I see you used LLM to polish your English.

YetAnotherNick · 18 days ago

Not only that, it even looks like the fabrication example is generated by AI, as the entire question seem too "fabricated". Also gemini web app queries the tool and returns correct answer, so don't know which gemini the author is talking about.

pfg_ · 18 days ago

Probably gemini on aistudio.google.com, you can configure if it is allowed to access code execution / web search / others

fourthark · 18 days ago

“This is key!”

benreesman · 18 days ago

They can all write lean4 now, don't accept numbers that don't carry proofs. The CAS I use for builds has a coeffect discharge cert in the attestation header, couple lines of code. Graded monads are a snap in CIC.

dehsge · 18 days ago

There are some numbers that are uncomputable in lean. You can do things to approximate them in lean however, those approximates may still be wrong. Leans uncomputable namespace is very interesting.

zadwang · 18 days ago

The simpler and I think correct conclusion is that the LLM simply does not reason in our sense of the word. It mimics the reasoning pattern and try to get it right but could not.

esafak · 18 days ago

What do you make of human failures to reason then?

dns_snek · 17 days ago

Humans who fail to reason correctly with similar frequency aren't good at solving that task, same as LLMs. For the N-th time, "LLM is as good at this task as a human who's bad at it" isn't a good selling point.

mlpoknbji · 18 days ago

This also can be observed with more advanced math proofs. ChatGPT 5.2 pro is the best public model at math at the moment, but if pushed out of its comfort zone will make simple (and hard to spot) errors like stating an inequality but then applying it in a later step with the inequality reversed (not justified).

tombert · 18 days ago

I remember when ChatGPT first came out, I asked it for a proof for Fermat's Last Theorem, which it happily gave me.

It was fascinating, because it was doing a lot of understandable mistakes that 7th graders make. For example, I don't remember the surrounding context but it decided that you could break `sqrt(x^2 + y^2)` into `sqrt(x^2) + sqrt(y^2) => x + y`. It's interesting because it was one of those "ASSUME FALSE" proofs; if you can assume false, then mathematical proofs become considerably easier.

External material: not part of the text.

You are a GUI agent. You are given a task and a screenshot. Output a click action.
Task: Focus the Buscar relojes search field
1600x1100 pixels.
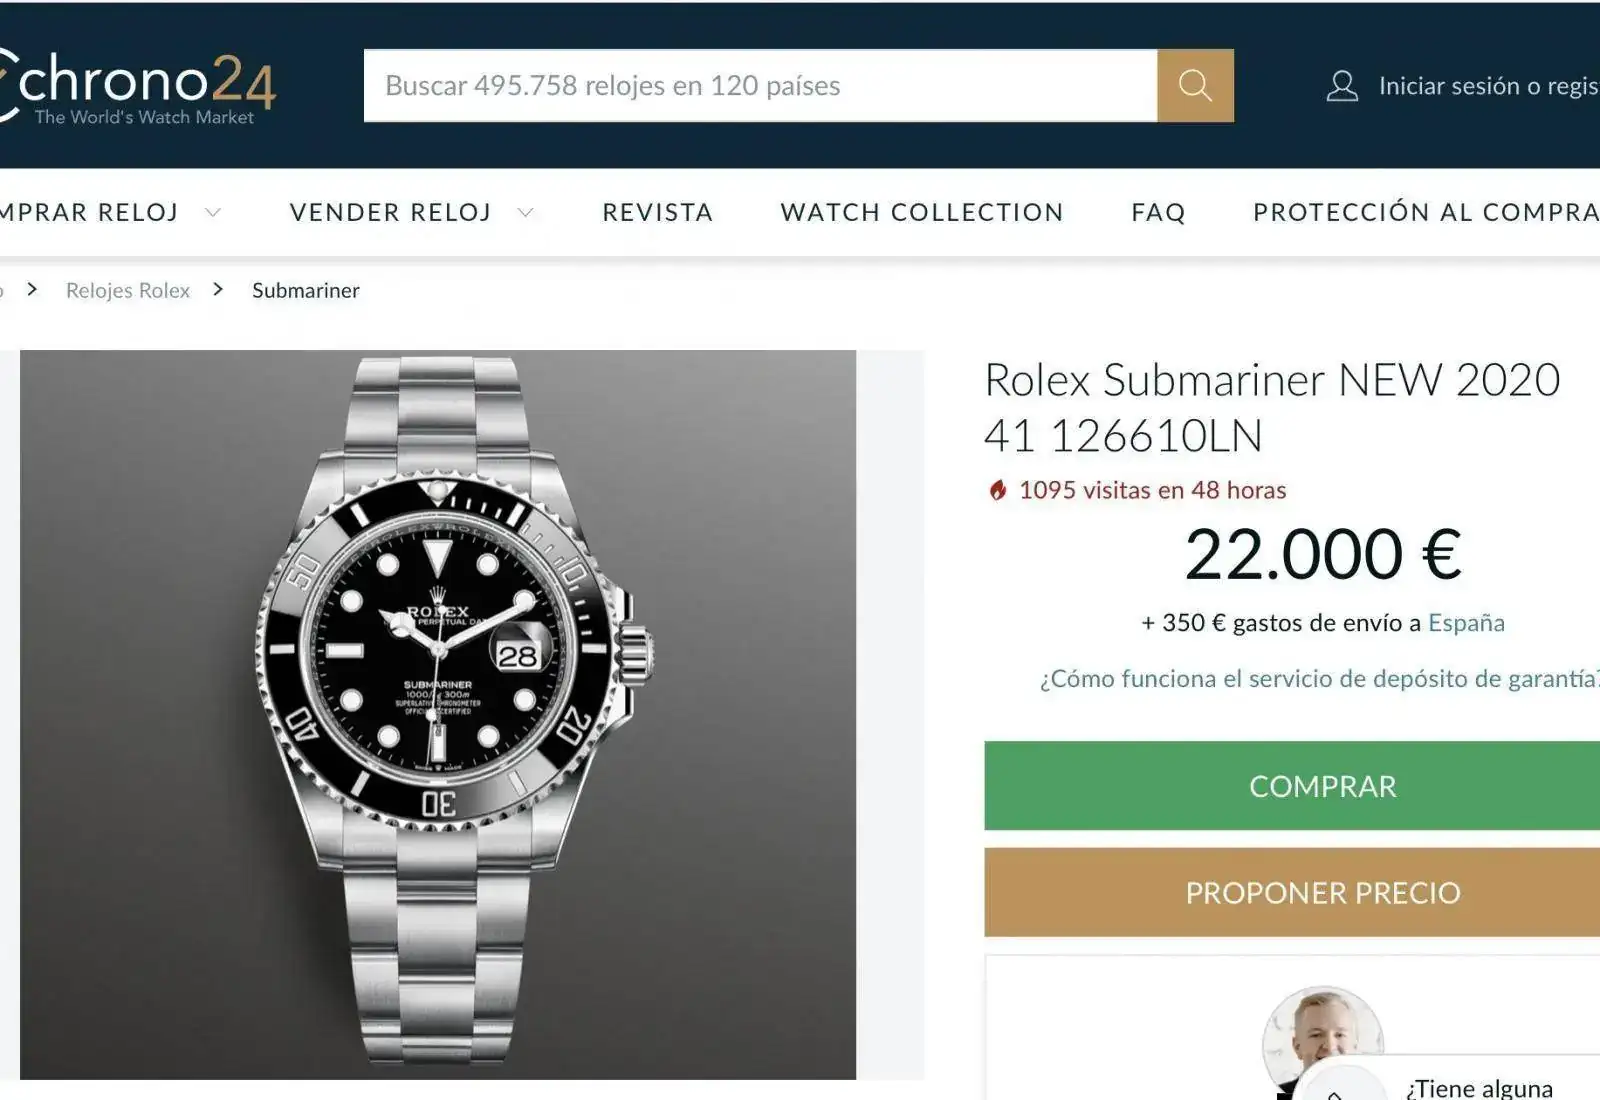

My favorite early chatgpt math problem was "prove there exists infinitely many even primes" . Easy! Take a finite set of even primes, multiply them and add one to get a number with a new even prime factor.

Of course, it's gotten a bit better than this.

oasisaimlessly · 17 days ago

IIRC, that is actually the standard proof that there are infinitely many primes[1] or maybe this variation on it[2].

[1]: https://en.wikipedia.org/wiki/Euclid%27s_theorem#Euclid's_pr...

[2]: https://en.wikipedia.org/wiki/Euclid%27s_theorem#Proof_using...

UltraSane · 18 days ago

LLMs have improved so much the original ChatGPT isn't relevant.

tptacek · 18 days ago

I remember that being true of early ChatGPT, but it's certainly not true anymore; GPT 4o and 5 have tagged along with me through all of MathAcademy MFII, MFIII, and MFML (this is roughly undergrad Calc 2 and then like half a stat class and 2/3rds of a linear algebra class) and I can't remember it getting anything wrong.

Presumably this is all a consequence of better tool call training and better math tool calls behind the scenes, but: they're really good at math stuff now, including checking my proofs (of course, the proof stuff I've had to do is extremely boring and nothing resembling actual science; I'm just saying, they don't make 7th-grader mistakes anymore.)

It's definitely gotten considerably better, though I still have issues with it generating proofs, at least with TLAPS.

I think behind the scenes it's phoning Wolfram Alpha nowadays for a lot of the numeric and algebraic stuff. For all I know, they might even have an Isabelle instance running for some of the even-more abstract mathematics.

I agree that this is largely an early ChatGPT problem though, I just thought it was interesting in that they were "plausible" mistakes. I could totally see twelve-year-old tombert making these exact mistakes, so I thought it was interesting that a robot is making the same mistakes an amateur human makes.